Spark Memory Management [Prior to v1.6.0]

Spark Memory Management Model described in this article is deprecated from Apache Spark v1.6.0+, the new memory model can be referred from this article.

Here’s the diagram of Spark Memory allocation inside of the JVM heap as per the Memory Management Model prior to Apache Spark v1.6.0 :

Apache Spark Unified Memory Manager prior to v1.6.0+

Lets understand what are these different components one by one :

  1. Safe Heap : Any Spark process that runs on a cluster or a local machine is a JVM process. As for any JVM process, heap size can be configured with -Xmx and -Xms flags. By default, Apache Spark starts with 512 MB JVM heap. To avoid Out Of Memory error Spark only allows to utilize 90% of the total heap as Safe Heap, which is controlled by the spark.storage.safetyFraction parameter. A Spark process operated over this safe heap memory.
  2. Storage Memory : Spark allows to store some data in memory and utilizes the memory for its LRU (Least Recently Used) cache. So, by default 60% of the safe heap memory is reserved for this caching of the data being processed. This fraction is controlled spark.storage.memoryFraction parameter. So, data that can be cached = Heap Size * spark.storage.safetyFraction * spark.storage.memoryFraction. For example, if the you have 8 GB of heap size then the data you can cache is 8192 * 0.9 * 0.6 = 4423 MB.
  3. Shuffle Memory : Now lets understand what shuffle memory is. It is calculated as Heap Size * spark.shuffle.safetyFraction * spark.shuffle.memoryFraction. By default, spark.shuffle.safetyFraction is 0.8 and spark.shuffle.memoryFraction is 0.2. So, default Shuffle Memory turns out to be 16% (0.8*0.2 = 0.16) of the JVM heap . Spark uses this memory for shuffle task. Shuffling is a process of redistributing data across partitions that may or may not cause moving data across JVM processes. Spark uses this Memory to store data while executing shuffle task. Let’s take an example, sometimes during shuffle, sorting of data occurs. Usually a buffer is needed to store the sorted data (Data in the LRU cache can not be modified as it is there to be reused later). So it needs some amount of RAM i.e. Shuffle Memory to store the sorted chunks of data. 
    ShuffleMemoryManager manages shuffle memory by allocating a pool of memory to task threads for use in shuffle operations.
  4. Unroll Memory : Spark allows data to be stored in both serialized and deserialized form. The data in serialized form cannot be used directly.

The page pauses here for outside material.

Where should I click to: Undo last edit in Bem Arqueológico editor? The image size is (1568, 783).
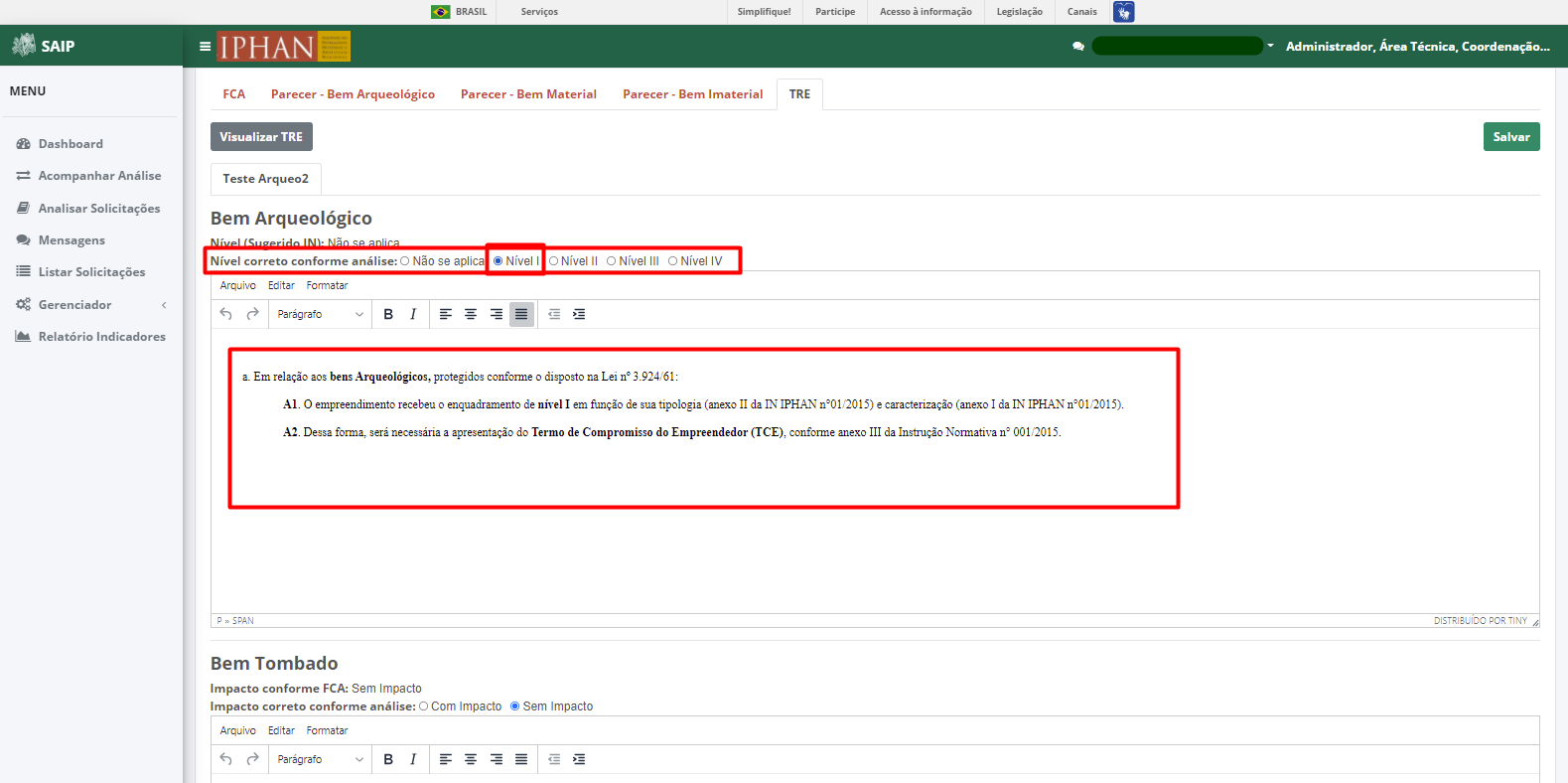[226, 314]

This is the memory that is used when Spark is unrolling the block of data into the memory. Unroll Memory is shared with the Storage Memory, which means that if you need some memory to unroll the data, this might cause dropping some of the partitions stored in the Spark LRU cache. The amount of RAM that is allowed to be utilized by unroll process is spark.storage.unrollFraction * spark.storage.memoryFraction * spark.storage.safetyFraction, by default it is 10.8% of the heap (0.2 * 0.6 * 0.9 = 0.108).

I hope this article helped in understanding Apache Spark memory management model.